We have presented a classification into three classes of growth of the whole with regard to its parts at a given taxonomic scale of analysis which does not need to be preserved at lower taxonomic scales. For instance, although angiosperm plants fall into the class “the more parts, the larger the whole”, at the level of families, only seven families show this behavior, 22 families show the opposite pattern (“the more parts, the smaller the whole”) but an overwhelming number of families, i.e., 194, show no significant part-whole correlation (see the Appendix B for further information on group subdivision). This and other results discussed in the Appendix B mean that these three classes must be interpreted as only valid a priori at their taxonomic scale. The Appendix B also shows that subdividing does not help to unravel a trend in the only two groups where no correlations were found: Birds and cartilaginous fishes.

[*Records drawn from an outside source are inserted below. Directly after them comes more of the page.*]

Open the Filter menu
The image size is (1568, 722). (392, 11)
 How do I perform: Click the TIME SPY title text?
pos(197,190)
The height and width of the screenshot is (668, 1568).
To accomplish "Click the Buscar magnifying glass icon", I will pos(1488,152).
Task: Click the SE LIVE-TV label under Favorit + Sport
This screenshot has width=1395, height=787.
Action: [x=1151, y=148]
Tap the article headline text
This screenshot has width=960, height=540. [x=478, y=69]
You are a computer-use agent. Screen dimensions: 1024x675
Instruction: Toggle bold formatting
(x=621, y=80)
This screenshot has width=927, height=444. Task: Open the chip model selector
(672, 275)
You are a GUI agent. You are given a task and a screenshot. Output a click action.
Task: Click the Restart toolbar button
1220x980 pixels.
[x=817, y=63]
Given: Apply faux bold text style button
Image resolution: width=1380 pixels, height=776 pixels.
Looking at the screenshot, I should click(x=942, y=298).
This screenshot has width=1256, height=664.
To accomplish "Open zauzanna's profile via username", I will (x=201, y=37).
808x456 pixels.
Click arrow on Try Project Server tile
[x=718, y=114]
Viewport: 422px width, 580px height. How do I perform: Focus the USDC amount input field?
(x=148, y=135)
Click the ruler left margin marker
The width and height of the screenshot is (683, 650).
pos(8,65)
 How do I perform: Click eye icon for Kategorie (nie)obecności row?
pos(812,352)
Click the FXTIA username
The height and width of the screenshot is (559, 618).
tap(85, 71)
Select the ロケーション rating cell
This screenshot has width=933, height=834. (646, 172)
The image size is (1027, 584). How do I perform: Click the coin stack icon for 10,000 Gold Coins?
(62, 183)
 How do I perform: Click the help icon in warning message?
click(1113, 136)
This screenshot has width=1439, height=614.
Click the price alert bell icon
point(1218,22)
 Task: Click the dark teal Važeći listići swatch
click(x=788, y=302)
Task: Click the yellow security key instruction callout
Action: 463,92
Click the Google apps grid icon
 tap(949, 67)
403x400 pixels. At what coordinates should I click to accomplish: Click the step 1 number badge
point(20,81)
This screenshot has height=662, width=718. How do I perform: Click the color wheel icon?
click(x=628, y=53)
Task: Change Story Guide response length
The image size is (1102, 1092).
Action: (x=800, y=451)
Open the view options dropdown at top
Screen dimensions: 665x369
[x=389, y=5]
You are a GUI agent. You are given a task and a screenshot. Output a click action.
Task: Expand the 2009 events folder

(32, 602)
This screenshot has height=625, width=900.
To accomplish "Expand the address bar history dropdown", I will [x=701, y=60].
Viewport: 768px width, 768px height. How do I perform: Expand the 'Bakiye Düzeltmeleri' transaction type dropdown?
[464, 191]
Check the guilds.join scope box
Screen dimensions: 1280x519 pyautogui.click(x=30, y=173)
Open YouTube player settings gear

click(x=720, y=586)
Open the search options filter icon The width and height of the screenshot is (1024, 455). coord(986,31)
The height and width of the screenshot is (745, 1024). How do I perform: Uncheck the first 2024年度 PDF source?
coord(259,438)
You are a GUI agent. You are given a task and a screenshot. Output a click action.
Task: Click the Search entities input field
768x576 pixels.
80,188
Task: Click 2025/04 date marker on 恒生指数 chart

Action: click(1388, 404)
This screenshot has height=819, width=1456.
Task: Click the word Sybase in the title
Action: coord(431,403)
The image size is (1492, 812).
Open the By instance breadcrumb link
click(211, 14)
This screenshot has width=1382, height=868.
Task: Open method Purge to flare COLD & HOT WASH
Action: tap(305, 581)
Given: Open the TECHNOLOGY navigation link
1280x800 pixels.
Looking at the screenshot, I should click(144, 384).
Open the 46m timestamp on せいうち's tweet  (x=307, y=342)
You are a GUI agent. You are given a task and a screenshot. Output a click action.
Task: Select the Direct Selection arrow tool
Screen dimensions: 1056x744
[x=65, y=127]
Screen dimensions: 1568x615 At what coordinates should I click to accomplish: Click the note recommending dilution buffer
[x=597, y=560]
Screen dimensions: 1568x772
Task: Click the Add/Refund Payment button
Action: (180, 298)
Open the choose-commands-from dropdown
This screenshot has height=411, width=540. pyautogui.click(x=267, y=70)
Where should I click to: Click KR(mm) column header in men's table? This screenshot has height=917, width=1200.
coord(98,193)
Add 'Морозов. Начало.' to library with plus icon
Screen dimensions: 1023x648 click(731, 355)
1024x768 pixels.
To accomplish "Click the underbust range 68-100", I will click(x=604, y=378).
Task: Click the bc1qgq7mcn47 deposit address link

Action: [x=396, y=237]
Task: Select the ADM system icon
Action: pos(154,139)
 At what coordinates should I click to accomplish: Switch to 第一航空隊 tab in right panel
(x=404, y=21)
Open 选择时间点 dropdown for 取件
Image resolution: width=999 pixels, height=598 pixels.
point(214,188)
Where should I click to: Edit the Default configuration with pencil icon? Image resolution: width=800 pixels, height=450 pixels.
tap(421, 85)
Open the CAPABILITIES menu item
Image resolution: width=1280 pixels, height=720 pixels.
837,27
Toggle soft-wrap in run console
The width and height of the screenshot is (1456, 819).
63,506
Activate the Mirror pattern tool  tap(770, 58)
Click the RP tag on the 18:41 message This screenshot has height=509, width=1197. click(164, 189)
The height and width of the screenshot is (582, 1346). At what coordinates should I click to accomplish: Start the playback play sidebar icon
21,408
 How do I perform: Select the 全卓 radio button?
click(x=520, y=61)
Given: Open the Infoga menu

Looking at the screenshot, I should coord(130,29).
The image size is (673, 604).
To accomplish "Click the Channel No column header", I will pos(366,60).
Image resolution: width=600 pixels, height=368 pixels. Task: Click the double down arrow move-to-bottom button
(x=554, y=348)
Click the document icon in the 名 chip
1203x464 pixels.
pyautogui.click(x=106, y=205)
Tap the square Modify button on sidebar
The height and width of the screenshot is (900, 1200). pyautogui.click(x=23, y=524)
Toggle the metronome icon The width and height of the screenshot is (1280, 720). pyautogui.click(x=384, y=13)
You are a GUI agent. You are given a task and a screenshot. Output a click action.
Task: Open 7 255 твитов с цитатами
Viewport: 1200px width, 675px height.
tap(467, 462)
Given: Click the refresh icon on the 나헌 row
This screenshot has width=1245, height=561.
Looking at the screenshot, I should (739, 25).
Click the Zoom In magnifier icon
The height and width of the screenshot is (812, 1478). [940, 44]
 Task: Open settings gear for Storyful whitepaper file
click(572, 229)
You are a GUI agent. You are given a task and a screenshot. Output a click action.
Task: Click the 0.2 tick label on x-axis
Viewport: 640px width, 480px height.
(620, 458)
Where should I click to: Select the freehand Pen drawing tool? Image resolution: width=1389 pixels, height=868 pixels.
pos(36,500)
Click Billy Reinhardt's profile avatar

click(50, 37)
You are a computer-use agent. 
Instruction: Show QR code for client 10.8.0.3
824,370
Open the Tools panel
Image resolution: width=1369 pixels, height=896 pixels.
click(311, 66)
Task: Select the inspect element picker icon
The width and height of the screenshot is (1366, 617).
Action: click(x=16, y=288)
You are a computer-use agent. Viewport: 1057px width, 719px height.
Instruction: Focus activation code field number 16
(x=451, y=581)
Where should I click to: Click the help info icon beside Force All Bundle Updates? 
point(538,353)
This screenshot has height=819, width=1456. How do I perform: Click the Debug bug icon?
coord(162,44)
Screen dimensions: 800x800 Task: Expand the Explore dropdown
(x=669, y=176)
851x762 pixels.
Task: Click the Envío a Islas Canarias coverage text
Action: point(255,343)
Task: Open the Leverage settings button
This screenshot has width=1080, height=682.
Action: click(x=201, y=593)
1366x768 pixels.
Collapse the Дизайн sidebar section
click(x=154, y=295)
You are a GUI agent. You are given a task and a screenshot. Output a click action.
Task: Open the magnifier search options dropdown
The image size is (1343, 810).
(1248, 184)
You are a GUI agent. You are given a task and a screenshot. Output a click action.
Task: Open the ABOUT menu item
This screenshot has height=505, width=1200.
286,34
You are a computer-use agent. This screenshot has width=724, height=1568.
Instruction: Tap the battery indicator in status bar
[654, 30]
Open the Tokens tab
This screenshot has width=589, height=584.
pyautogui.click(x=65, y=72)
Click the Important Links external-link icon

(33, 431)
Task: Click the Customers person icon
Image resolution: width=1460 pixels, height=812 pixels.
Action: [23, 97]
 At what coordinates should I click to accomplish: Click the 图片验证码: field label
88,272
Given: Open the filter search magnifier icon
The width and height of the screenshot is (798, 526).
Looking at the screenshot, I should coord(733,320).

Our empirical analysis has implications for the debate about the relevance of a connection between human language and genomes through a common pattern: the tendency of the mean size of the parts (syllables or chromosomes) to decrease as the number of parts of the whole (a word or a genome) increases [6]. This pattern is known as Menzerath-Altmann law in quantitative linguistics [9] and is found not only in language at many levels of description but also in music (see [10] and references therein). According to [5], the finding of this negative correlation between the mean size of the parts and the number of parts in genomes is a trivial consequence of the definition of the size of the parts, L_c as a mean, i.e., L_c = G/L_g, which leads to L_c = a/L_g where a is a constant. However, L_c = a/L_g holds if and only if G is a constant function of L_g. In other words, the relationship between the mean size of the parts and the number of parts is trivial if and only if G is constant. In contrast, here it has been shown that G and L_g are significantly correlated in many groups of organisms. The classes “The more parts, the larger the whole” and the classes “The more parts, the smaller the whole” violate the constancy assumption of [5]. Furthermore, it has been shown that, when such significant correlation is not found, the possibility that this is due to the small size of the group sample cannot be denied. Notice that [5] evaluates the goodness of the fit of L_c = a/L_g to actual data with a flawed test, which consists of fitting L_c = a/L_g^b to actual data. If b = −1 is obtained this implies that the hypothesis L_c = a/L_g is correct, according to [5]. However, obtaining b = −1 from data is a necessary but not a sufficient condition for L_c = a/L_g. In contrast, here we have investigated a sufficient condition for L_c ≠ a/L_g: if G is not a constant function of L_g then L_c = a/L_g cannot be true, at least in some region.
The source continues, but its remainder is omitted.